Creating Executable Zip Archives With Packages in the Project

Creating Executable Zip Archives With Packages in the Project - python

I feel this question needs a better title and I will amend it if someone suggests something better. The problem is I'm not sure of the terminology of the feature that I'm using here.
The best way to describe my problem is to show what I've done. The project is here: https://github.com/jeffnyman/quendor
This project is setup so it can be executed as a module. For example, from the project root someone could do this:
python3 -m quendor
I also have a build script to generate an in-memory zip (if I'm using that terminology correctly):
https://github.com/jeffnyman/quendor/blob/master/build.py
That works in that if you run build.py it will generate a quendor.py file that executes the entire project.

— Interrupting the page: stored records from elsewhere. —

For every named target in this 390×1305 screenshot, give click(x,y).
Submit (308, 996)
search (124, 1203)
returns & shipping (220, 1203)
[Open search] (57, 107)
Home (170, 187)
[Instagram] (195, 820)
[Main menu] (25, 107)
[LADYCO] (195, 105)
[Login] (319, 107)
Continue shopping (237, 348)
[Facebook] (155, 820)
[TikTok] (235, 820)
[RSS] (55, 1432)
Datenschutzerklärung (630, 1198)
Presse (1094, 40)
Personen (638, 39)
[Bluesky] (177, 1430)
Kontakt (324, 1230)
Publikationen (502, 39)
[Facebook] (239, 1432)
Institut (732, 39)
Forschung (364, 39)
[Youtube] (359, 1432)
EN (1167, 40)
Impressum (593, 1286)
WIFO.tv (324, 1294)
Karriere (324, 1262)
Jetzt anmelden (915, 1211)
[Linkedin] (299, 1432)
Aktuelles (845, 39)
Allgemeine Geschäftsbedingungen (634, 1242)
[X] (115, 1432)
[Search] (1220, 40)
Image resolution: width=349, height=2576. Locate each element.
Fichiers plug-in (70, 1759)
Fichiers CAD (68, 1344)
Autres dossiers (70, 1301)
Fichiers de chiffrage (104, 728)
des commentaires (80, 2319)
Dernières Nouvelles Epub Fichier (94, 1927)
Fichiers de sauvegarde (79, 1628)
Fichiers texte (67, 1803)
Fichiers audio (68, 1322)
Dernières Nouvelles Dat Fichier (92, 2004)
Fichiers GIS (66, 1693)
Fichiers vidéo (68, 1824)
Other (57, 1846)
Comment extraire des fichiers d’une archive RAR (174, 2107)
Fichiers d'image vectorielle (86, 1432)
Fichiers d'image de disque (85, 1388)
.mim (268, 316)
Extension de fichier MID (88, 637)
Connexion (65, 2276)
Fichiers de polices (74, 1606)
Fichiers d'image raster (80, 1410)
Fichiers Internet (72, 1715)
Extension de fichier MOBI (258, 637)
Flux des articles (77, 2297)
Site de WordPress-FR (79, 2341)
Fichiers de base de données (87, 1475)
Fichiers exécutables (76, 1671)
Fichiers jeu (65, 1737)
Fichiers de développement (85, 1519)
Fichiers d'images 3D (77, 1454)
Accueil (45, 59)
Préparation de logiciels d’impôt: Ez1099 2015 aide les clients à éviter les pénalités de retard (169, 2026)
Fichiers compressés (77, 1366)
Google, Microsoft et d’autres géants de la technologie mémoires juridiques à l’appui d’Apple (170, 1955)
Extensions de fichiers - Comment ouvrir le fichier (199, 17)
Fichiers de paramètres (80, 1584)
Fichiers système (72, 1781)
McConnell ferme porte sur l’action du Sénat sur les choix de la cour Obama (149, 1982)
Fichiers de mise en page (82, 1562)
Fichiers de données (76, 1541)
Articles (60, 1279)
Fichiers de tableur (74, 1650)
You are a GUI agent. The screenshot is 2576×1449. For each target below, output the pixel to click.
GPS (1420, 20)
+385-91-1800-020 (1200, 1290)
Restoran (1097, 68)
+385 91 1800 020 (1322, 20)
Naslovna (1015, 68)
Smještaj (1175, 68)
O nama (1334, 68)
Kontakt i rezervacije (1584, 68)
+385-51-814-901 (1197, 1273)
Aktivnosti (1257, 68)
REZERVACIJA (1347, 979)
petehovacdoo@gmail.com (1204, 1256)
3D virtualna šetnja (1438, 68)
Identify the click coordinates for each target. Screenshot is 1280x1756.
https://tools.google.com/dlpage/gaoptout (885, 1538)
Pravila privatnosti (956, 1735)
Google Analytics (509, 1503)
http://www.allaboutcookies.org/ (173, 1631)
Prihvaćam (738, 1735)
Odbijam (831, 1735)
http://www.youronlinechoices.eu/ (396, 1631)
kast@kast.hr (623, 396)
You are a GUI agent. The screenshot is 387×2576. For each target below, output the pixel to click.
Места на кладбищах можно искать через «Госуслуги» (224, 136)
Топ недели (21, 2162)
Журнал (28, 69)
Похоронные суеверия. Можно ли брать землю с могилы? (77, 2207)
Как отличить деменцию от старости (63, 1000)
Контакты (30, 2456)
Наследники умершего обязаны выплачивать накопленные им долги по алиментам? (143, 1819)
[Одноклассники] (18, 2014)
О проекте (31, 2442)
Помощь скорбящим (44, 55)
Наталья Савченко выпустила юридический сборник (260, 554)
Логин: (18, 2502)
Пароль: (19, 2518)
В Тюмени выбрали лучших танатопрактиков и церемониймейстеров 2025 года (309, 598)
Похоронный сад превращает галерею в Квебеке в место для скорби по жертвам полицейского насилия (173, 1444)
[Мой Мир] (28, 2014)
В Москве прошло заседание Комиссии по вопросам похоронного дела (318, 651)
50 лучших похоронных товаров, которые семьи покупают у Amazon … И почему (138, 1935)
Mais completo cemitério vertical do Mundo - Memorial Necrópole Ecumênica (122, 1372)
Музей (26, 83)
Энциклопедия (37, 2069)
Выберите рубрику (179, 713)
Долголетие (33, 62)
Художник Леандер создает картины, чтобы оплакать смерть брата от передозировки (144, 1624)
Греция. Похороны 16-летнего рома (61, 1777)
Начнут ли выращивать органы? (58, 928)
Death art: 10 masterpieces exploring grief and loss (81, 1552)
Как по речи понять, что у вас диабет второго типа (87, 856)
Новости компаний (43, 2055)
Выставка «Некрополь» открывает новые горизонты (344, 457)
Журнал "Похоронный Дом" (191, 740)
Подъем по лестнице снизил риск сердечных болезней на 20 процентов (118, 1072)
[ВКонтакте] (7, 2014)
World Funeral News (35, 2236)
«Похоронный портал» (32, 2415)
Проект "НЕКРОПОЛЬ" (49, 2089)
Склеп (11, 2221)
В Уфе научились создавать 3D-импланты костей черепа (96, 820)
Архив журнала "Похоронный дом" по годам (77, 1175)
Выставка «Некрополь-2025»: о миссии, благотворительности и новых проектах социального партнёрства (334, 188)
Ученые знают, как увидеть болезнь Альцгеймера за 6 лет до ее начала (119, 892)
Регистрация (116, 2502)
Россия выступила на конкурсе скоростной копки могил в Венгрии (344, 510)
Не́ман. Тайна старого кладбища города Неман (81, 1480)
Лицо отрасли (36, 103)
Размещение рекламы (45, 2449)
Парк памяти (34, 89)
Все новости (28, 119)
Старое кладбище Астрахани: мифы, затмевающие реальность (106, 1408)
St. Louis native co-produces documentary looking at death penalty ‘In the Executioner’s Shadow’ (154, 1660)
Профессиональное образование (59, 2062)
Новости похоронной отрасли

That worked fine up until I included other directories (like my utilities and zinterface).
With the project as it is in the repo right now, if you run the build (.\build.py) and then run the generated file:
./quendor.py
You get the following error:
File "./quendor.py/quendor/__main__.py", line 6, in <module>
ModuleNotFoundError: No module named 'quendor.zinterface'
So a key point: if all of my files are in the same directory (i.e., in quendor) this build script works fine in terms of producing an executable script file.
But once I include the subdirectories and files in those directories, things go south on me with the above error.
I'm sure all the files are being gathered. I handle that starting on line 18 (https://github.com/jeffnyman/quendor/blob/master/build.py#L18). And if you were to add to line 24 this statement:
print(f"* {file_path}")
You would see it outputs the following:
* quendor/__init__.py
* quendor/__version__.py
* quendor/zinterface/fileio.py
* quendor/utilities/messages.py
* quendor/__main__.py
So I'm suspecting it might have to do with the code where I write the string at line 28 (https://github.com/jeffnyman/quendor/blob/master/build.py#L28). I feel I have to do more to let the executable zipped script file know about the modules.
But I'm not sure if (1) I'm accurate and (2) even if I'm accurate, if that's possible. I'm finding I'm in a bit over my head here.
Any thoughts would be appreciated and I'm happy to update with any necessarily clarifications or terminology.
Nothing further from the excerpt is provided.